The safety and scientific validity of this study is the responsibility of the study sponsor and investigators. Listing a study does not mean it has been evaluated by the U.S. Federal Government. Read our disclaimer for details.
 
ClinicalTrials.gov Identifier: NCT02553291
Recruitment Status : Completed
First Posted : September 17, 2015
Last Update Posted : July 19, 2017
Sponsor:
Collaborator:
American Heart Association
Information provided by (Responsible Party):
Allison Webel, Case Western Reserve University

Brief Summary:

HIV was once a fatal diagnosis, but due to treatment advances it is no longer a death sentence. Today, HIV-infected adults face a new challenge to their health; they are developing cardiovascular disease (CVD) earlier and more frequently than those not HIV-infected. Reasons for this include toxic effects of HIV medications and activation of the immune system. Preventing cardiovascular disease in HIV-infected adults will help them live healthier lives; however, there is a lack evidence to help us to achieve this goal. Exercise prevents cardiovascular disease, but it is often not addressed in HIV care, due, in part, to a lack of practical interventions targeting this population. This study will address this problem by testing an intervention to improve and maintain exercise in HIV-infected adults.

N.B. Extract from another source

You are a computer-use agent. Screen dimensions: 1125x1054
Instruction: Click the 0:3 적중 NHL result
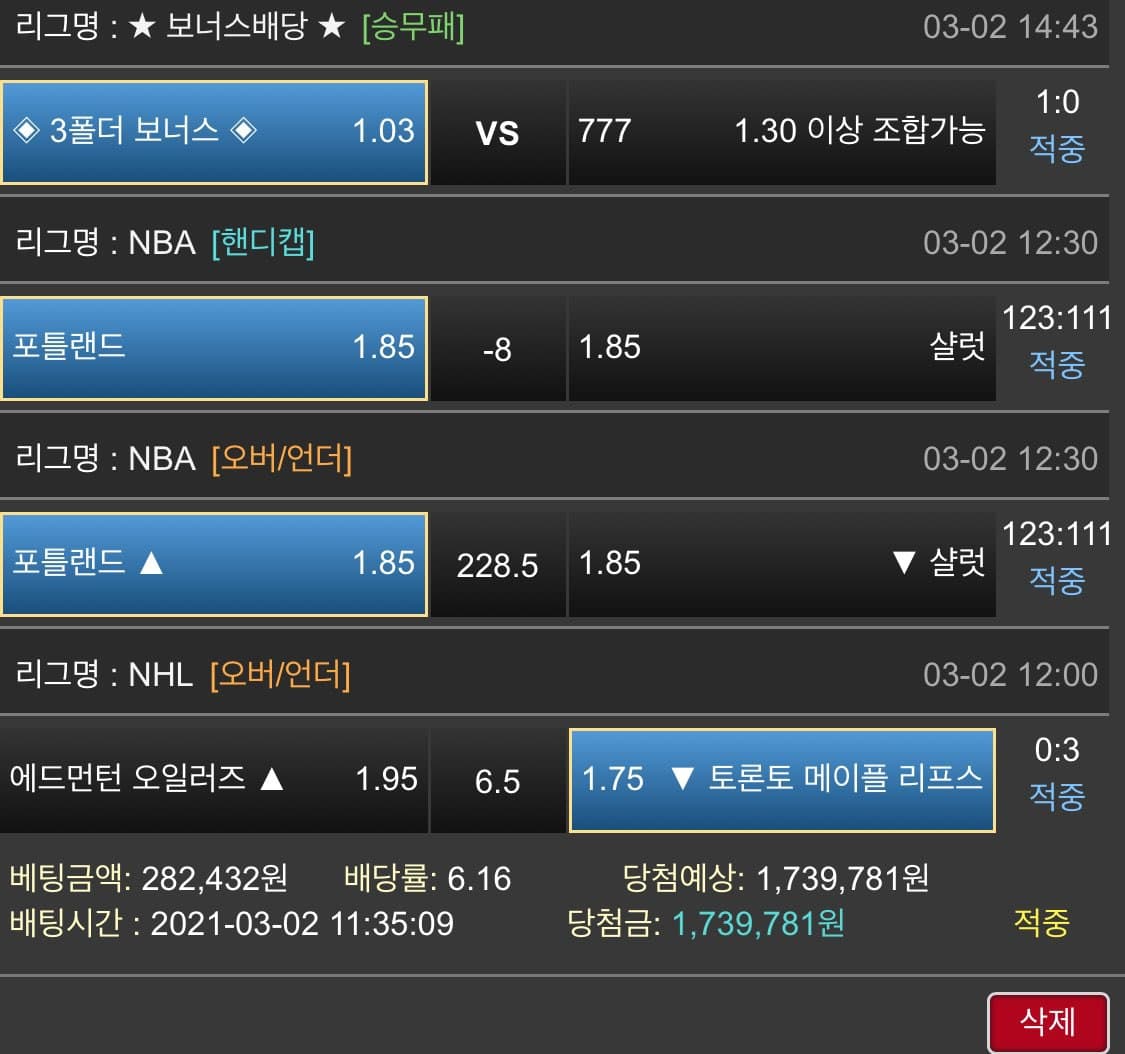pos(1057,773)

This study will examine the impact of an innovative and sustainable intervention, adapted to the unique medical and psychosocial needs of HIV-infected adults, called SystemCHANGE-HIV. It consists of six sessions to help redesign an individual's environment and routines to increase exercise.This is a randomized trial in which half of the subjects will participate in the intervention and half will participate in a control condition. Measures include assessments of exercise, fitness, and the markers of cardiovascular health before and after the intervention to see if, and how, they changed.

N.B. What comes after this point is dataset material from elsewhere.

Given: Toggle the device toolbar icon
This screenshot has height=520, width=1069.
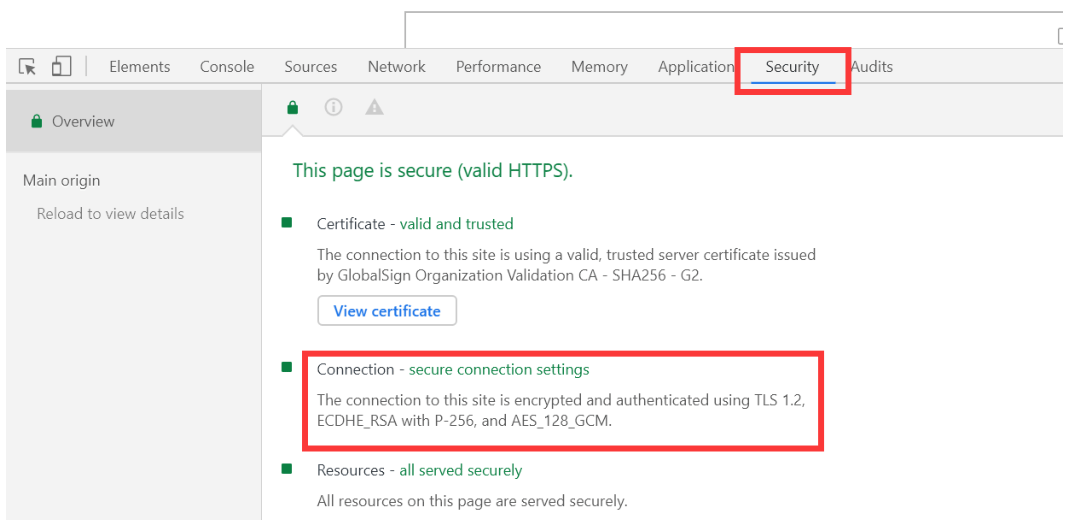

Condition or disease Intervention/treatment Phase
HIV Cardiovascular Disease Behavioral: SystemCHANGE Behavioral: Control Not Applicable

Detailed Description:

Emerging evidence suggests that HIV infection is associated with a 1.5-2-fold higher risk of cardiovascular disease. This may be due, in part, to an increase in cardiometabolic risk factors related to the toxic effects of HIV medications, immune activation, and chronic inflammation. Interventions to prevent cardiovascular disease, accounting for the unique medical and psychosocial needs of HIV-infected adults, are needed.

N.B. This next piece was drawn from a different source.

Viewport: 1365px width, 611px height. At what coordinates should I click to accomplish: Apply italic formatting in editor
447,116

Exercise has been shown to improve cardiometabolic risk and decrease cardiovascular disease. It has further been shown to improve cardiometabolic risk factors in some groups of HIV-infected adults in brief and intensely supervised trials. However, how to sustain exercise in this population with practical and scalable interventions that can be implemented in the home setting (i.e., free-living exercise) is unknown. The purpose of this is to test a novel, evidence-based intervention, SystemCHANGE-HIV, which holds promise for improving exercise in HIV-infected adults.

SystemCHANGE-HIV is a new behavior-change program that is based on a systems re-design model, in which the individual's daily routines are composed of a set of habits (behaviors) that can be changed. The intervention engages participants in a series of self-designed experiments to test ways to change their behaviors. The program involves six weekly group sessions to teach behavior-changing and exercise-improvement strategies, followed by monthly telephone booster sessions to encourage maintenance of beneficial effects. SystemCHANGE has significantly improved exercise adherence and cardiovascular risk factors in HIV-uninfected adults. The specific aims of our study are to (1) evaluate the 3-month and 6-month effects of SystemCHANGE-HIV on the amount and intensity of free-living exercise, and (2) describe the impact of SystemCHANGE-HIV on fitness (VO2 max) and cardiometabolic health.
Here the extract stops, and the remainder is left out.